*GIVEN TASK*: Reproduce word for word the part of the comment thread about the paintings that runs from "5/08/2006 05:45:00 PM" to "Anonymous ds said...".

*PASSAGE SHOWN*:
▼▼▼

5/08/2006 12:34:00 PM  
Blogger fairy butler said...

thanks ed, your comments about the dichotomy in jennifer's work are spot on - the ray of hope vs. desolation. I'd like to add that the touch of her paintings, the emotional tenor of the shifts in markmaking really speak loads for me. These are complex paintings - really really inspiring, beautiful, and hard won in a good way. These are the real deal. I can't wait to see them installed!

5/08/2006 01:38:00 PM  
Anonymous martin said...

wow! how does she do it with only one good arm???

5/08/2006 04:23:00 PM  
Blogger Fiona Ross said...

I love this work and can't wait to see it all in person!

5/08/2006 05:45:00 PM  
Blogger Heart As Arena said...

Excellent choice, Ed. I saw some of the new works in the studio a couple months ago and just about melted into the floor as soon as I walked in the door. (I swear, I didn't mean to rhyme just now.). Can't wait to see them in the gallery.

5/09/2006 08:48:00 AM  
Blogger Susan Constanse said...

At this risk of sounding redundant, wow!

I wish I could see them in person, but I'm stuck here in the 'burgh. Poor me.

5/09/2006 09:12:00 AM  
Anonymous ds said...

▲▲▲

*DATASET ENTRIES*:
▼▼▼

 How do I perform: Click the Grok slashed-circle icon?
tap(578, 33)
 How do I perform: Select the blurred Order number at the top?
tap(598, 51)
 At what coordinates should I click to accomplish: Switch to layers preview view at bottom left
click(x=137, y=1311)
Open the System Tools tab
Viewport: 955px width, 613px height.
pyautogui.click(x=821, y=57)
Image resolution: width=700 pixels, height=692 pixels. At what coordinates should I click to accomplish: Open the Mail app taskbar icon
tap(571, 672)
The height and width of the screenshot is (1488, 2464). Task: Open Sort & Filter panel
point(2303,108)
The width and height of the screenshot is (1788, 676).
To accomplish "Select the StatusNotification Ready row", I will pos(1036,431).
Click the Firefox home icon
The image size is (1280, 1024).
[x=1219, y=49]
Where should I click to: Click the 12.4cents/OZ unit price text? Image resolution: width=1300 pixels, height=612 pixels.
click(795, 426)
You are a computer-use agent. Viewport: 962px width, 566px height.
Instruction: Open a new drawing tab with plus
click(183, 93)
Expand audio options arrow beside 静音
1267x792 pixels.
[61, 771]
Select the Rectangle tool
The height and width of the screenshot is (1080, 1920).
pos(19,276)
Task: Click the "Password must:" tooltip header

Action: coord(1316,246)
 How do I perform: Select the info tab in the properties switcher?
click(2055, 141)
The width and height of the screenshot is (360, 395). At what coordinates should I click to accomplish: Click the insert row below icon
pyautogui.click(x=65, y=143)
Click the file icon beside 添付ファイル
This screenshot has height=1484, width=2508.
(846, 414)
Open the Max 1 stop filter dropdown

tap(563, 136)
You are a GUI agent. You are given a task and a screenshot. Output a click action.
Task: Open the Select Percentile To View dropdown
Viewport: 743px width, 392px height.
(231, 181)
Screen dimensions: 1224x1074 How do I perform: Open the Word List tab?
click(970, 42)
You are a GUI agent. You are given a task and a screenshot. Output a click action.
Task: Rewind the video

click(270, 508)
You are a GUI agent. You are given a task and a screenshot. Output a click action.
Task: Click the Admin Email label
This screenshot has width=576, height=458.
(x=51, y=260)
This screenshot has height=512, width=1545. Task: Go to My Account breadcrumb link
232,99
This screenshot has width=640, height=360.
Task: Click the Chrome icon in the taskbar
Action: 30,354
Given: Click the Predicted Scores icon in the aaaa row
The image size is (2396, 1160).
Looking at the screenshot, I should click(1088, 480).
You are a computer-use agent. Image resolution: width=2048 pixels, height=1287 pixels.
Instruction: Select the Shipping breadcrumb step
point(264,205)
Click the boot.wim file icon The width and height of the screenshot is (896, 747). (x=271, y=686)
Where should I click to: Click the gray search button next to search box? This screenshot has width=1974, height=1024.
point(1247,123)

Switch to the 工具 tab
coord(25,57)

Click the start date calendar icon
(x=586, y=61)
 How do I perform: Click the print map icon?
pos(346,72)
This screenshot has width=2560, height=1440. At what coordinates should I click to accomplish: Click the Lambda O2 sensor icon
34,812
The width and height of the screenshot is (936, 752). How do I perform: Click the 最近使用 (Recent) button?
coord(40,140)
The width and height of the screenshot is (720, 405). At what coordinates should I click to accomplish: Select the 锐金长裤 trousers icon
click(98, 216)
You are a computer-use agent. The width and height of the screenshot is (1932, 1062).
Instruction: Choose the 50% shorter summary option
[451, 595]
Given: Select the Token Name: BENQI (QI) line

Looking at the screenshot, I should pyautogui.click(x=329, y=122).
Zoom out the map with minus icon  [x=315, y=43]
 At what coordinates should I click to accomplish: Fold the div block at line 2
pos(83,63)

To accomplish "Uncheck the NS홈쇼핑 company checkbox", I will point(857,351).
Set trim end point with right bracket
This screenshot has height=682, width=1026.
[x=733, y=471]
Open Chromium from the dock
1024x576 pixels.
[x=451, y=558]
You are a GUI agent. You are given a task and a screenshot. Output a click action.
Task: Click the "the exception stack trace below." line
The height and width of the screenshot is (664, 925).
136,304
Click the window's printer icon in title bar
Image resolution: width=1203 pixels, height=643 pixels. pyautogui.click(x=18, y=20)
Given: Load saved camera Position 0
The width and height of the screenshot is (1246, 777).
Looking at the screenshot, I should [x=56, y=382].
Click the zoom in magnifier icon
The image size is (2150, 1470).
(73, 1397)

▲▲▲

*COMPLETED TASK*:
5/08/2006 05:45:00 PM  
Blogger Heart As Arena said...

Excellent choice, Ed. I saw some of the new works in the studio a couple months ago and just about melted into the floor as soon as I walked in the door. (I swear, I didn't mean to rhyme just now.). Can't wait to see them in the gallery.

5/09/2006 08:48:00 AM  
Blogger Susan Constanse said...

At this risk of sounding redundant, wow!

I wish I could see them in person, but I'm stuck here in the 'burgh. Poor me.

5/09/2006 09:12:00 AM  
Anonymous ds said...